In this case, do you keep the 5*1000 episodes fixed when you run the baseline methods (such as PL[4] and SG-One[28]) and ablation studies? And in the 2-way setting, is "person" class always held as in PL[4]?

kaixin96 commented 4 years ago

Hi @Na-Z , the results of other methods (e.g. PL, SG-one) are taken from their paper. For our experiments, yes, the 5*1000 episodes are fixed as we use the same seed. I do not quite understand your second question. Do you mean only using images having "person" class?

Thank you.

Na-Z commented 4 years ago

Thank you for your reply.

In the 2-way evaluation of PL, they set "person" as one held-out class and choose another class in Pascal-5^2. Do you take the same strategy? Sorry, I didn't find the reported result of 2-way 5-shot in SG-one paper. May I know where you take it?

kaixin96 commented 4 years ago

In my understanding, for 2-way segmentation in PL, they set split 2 (where 'person' class is) as held-out classes and use other 3 splits for training. I didn't find that they set 'person' as one held-out class.

For SG-one results, we are so sorry that we made a mistake.
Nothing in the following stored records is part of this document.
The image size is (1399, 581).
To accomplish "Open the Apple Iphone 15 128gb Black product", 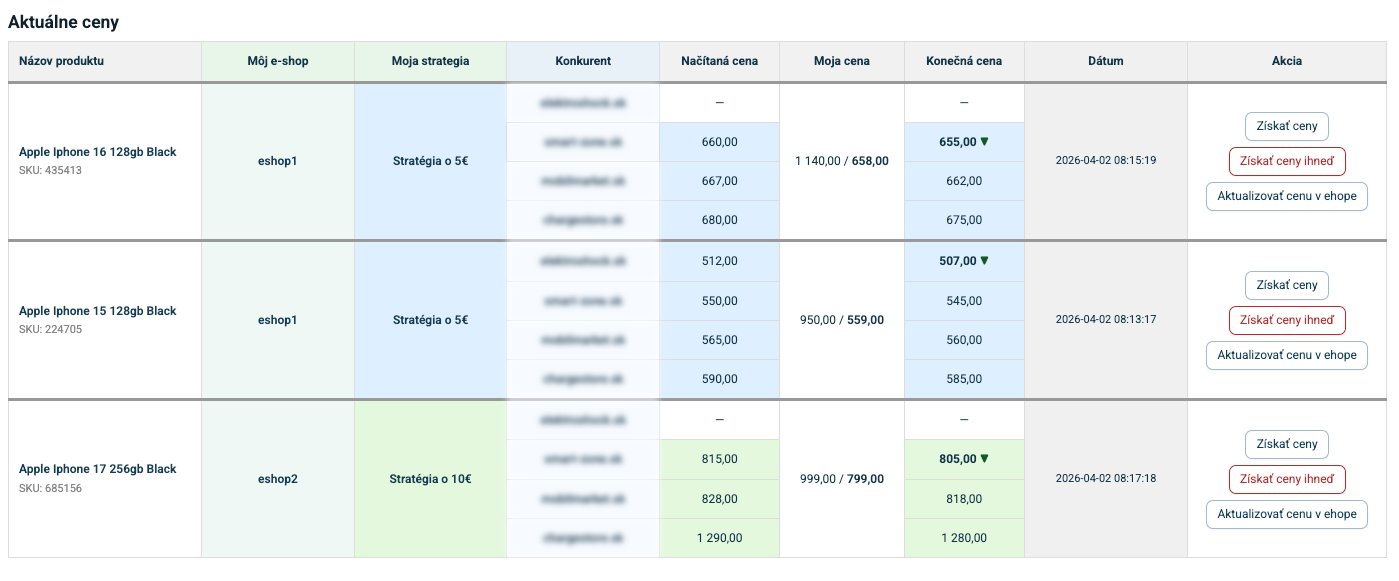I will point(97,311).
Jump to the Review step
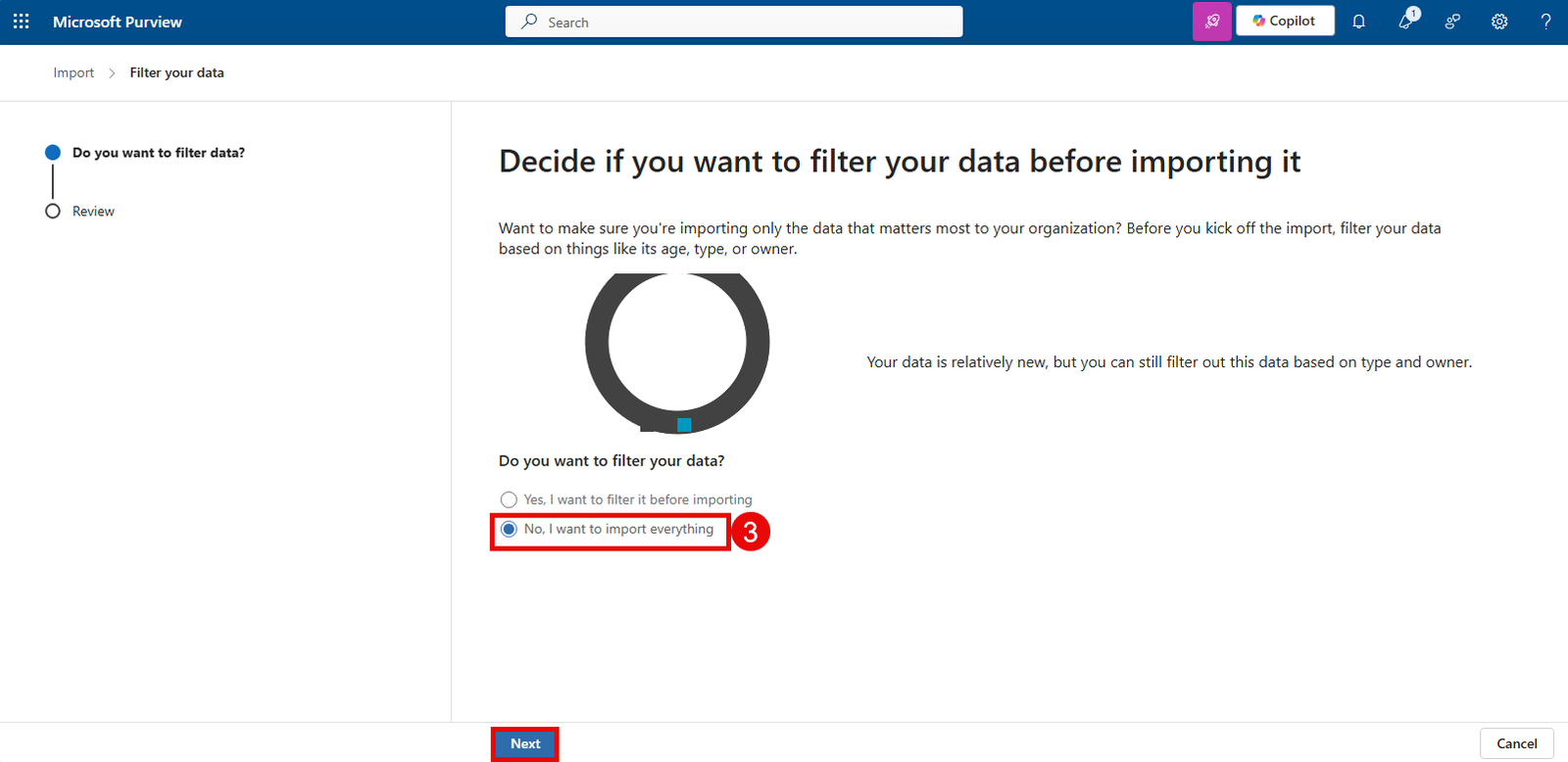The width and height of the screenshot is (1568, 762). [x=93, y=212]
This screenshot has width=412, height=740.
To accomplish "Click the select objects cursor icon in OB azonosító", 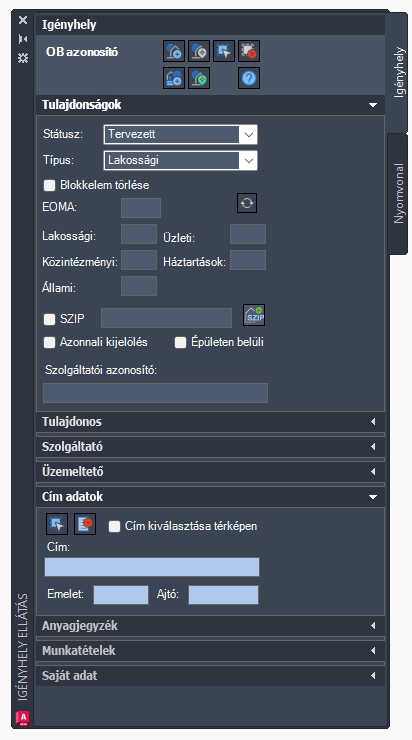I will pyautogui.click(x=224, y=51).
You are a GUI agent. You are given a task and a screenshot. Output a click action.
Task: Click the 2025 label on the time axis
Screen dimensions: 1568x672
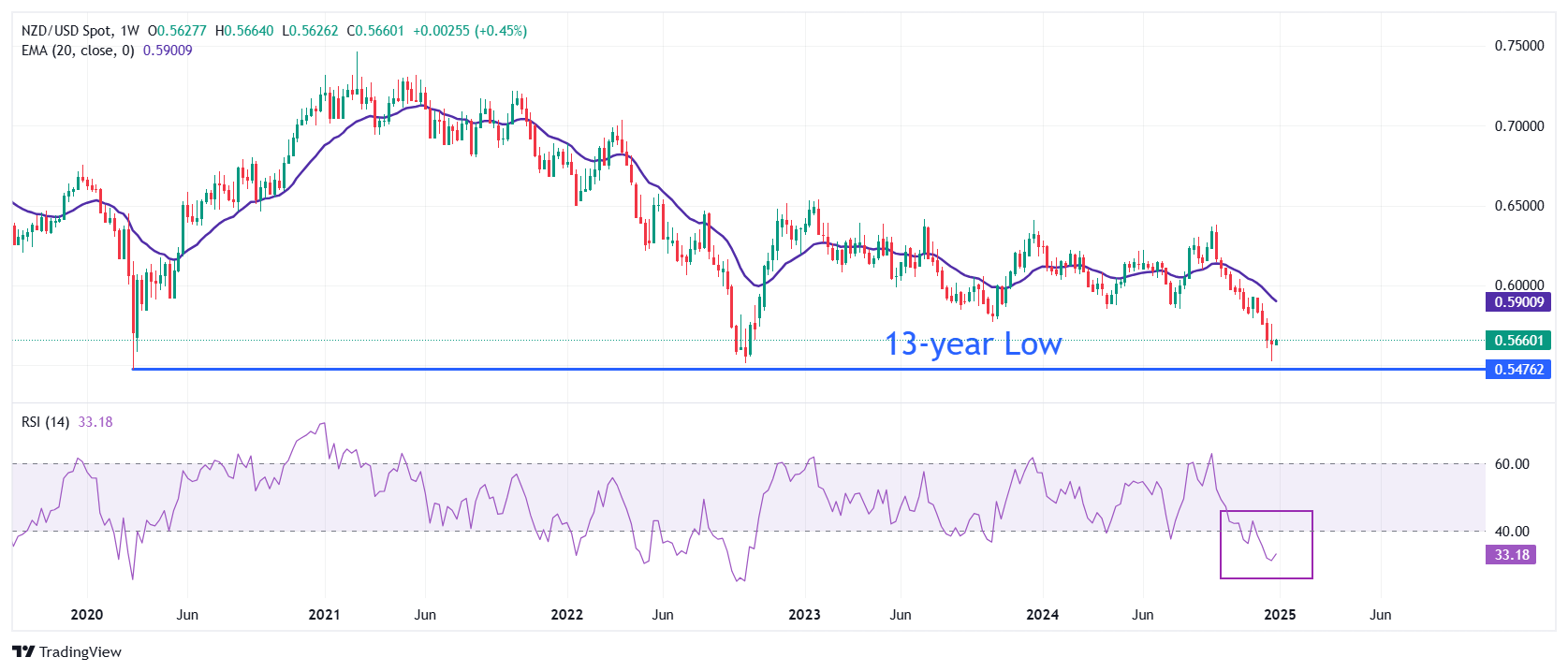pyautogui.click(x=1280, y=615)

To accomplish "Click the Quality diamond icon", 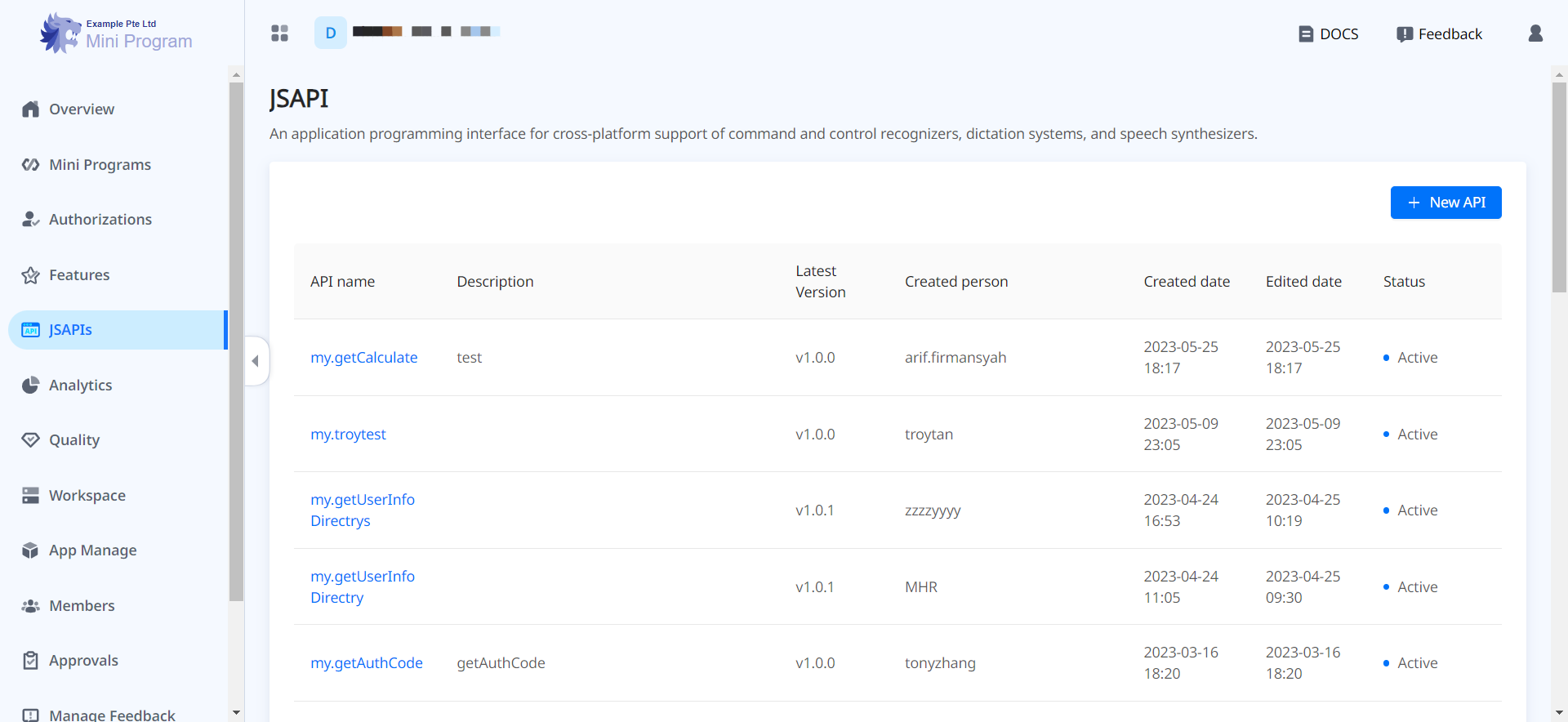I will (x=31, y=440).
In their paper, SG-one reports 29.4 for multi-way segmentation, but not for 2-way settings. It looks more like a 5-way few shot segmentation. We are revising our arxiv manuscript to remove this entry in our Table 3. Thank you for pointing it out.
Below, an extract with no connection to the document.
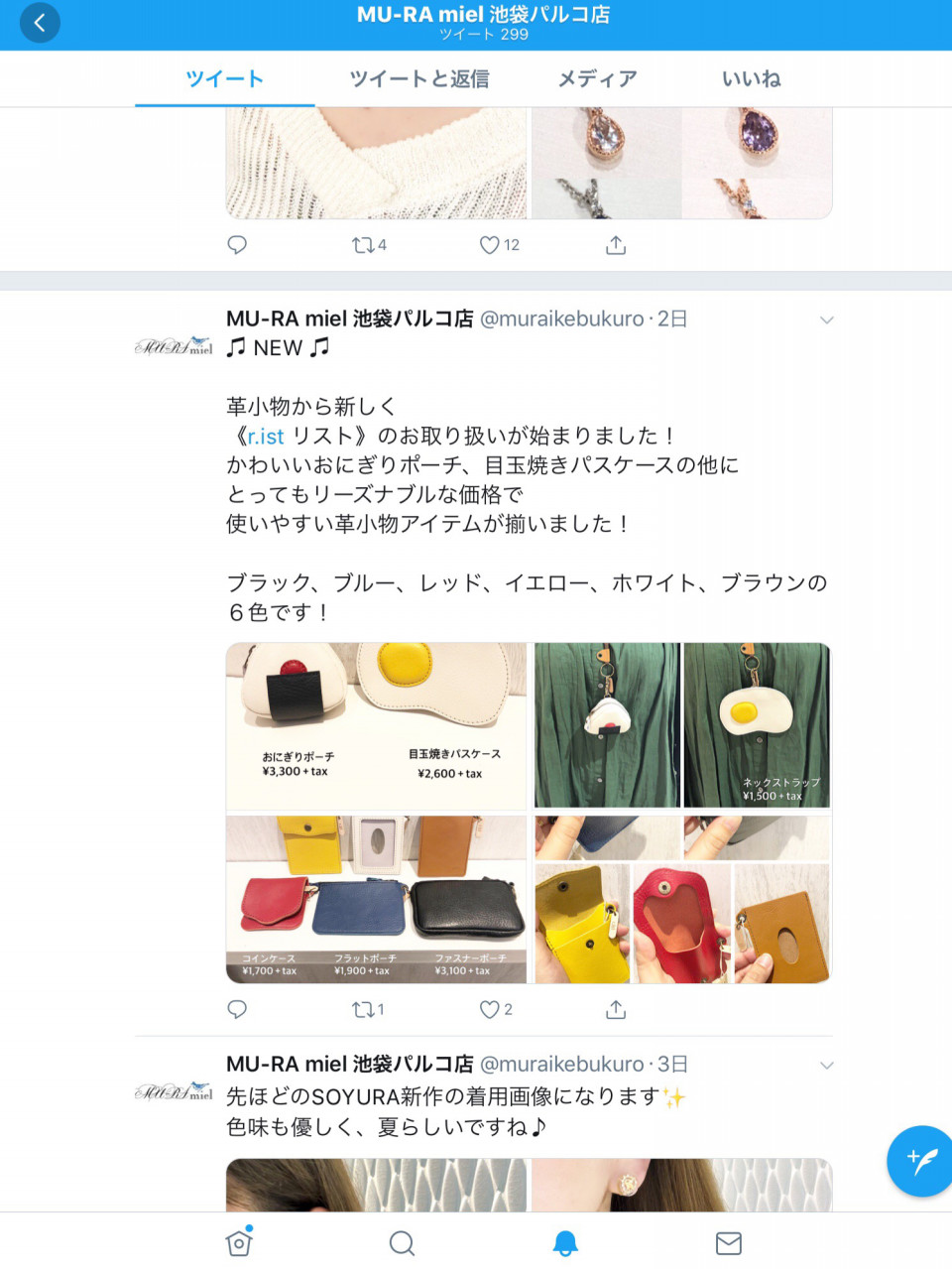952x1269 pixels.
Task: Share the r.ist NEW tweet
Action: 616,1009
Na-Z commented 4 years ago

Please see the third sentence of Section 5.1 in PL paper: "We sample 500 S-(xq,yq) pairs that contain the "person" and another held-out class for evaluation while trained on the other three subsets." Based on my understanding, the testing 2-way consists of "person" class and another class (i.e. diningtable/dog/horse/motorbike).

kaixin96 commented 4 years ago

Thanks for your updates. Our strategy is slightly different from PL in that we do not set 'person' as the fixed held-out class and we average performance from 4 splits.

ahyunSeo commented 4 years ago

Hello. What I get is that the PL paper reported results for fold-2 (with person class) and PANet reported the average performance for every fold just like in 1-way experiments. I wonder how PANet works for each splits, because in my knowledge fold-0 contains less than 10 val images with 2-way. Feel free to correct me. Thank you.

kaixin96 commented 4 years ago

Hi @ahyunSeo , taking 2-way setting as an example, we simply sample images from images that contain objects from either one of the two classes. If the image only contains one object class, we expect the model to be able to predict nothing for the other class.

ahyunSeo commented 4 years ago

I got it. @kaixin96 Thank you for the clarification.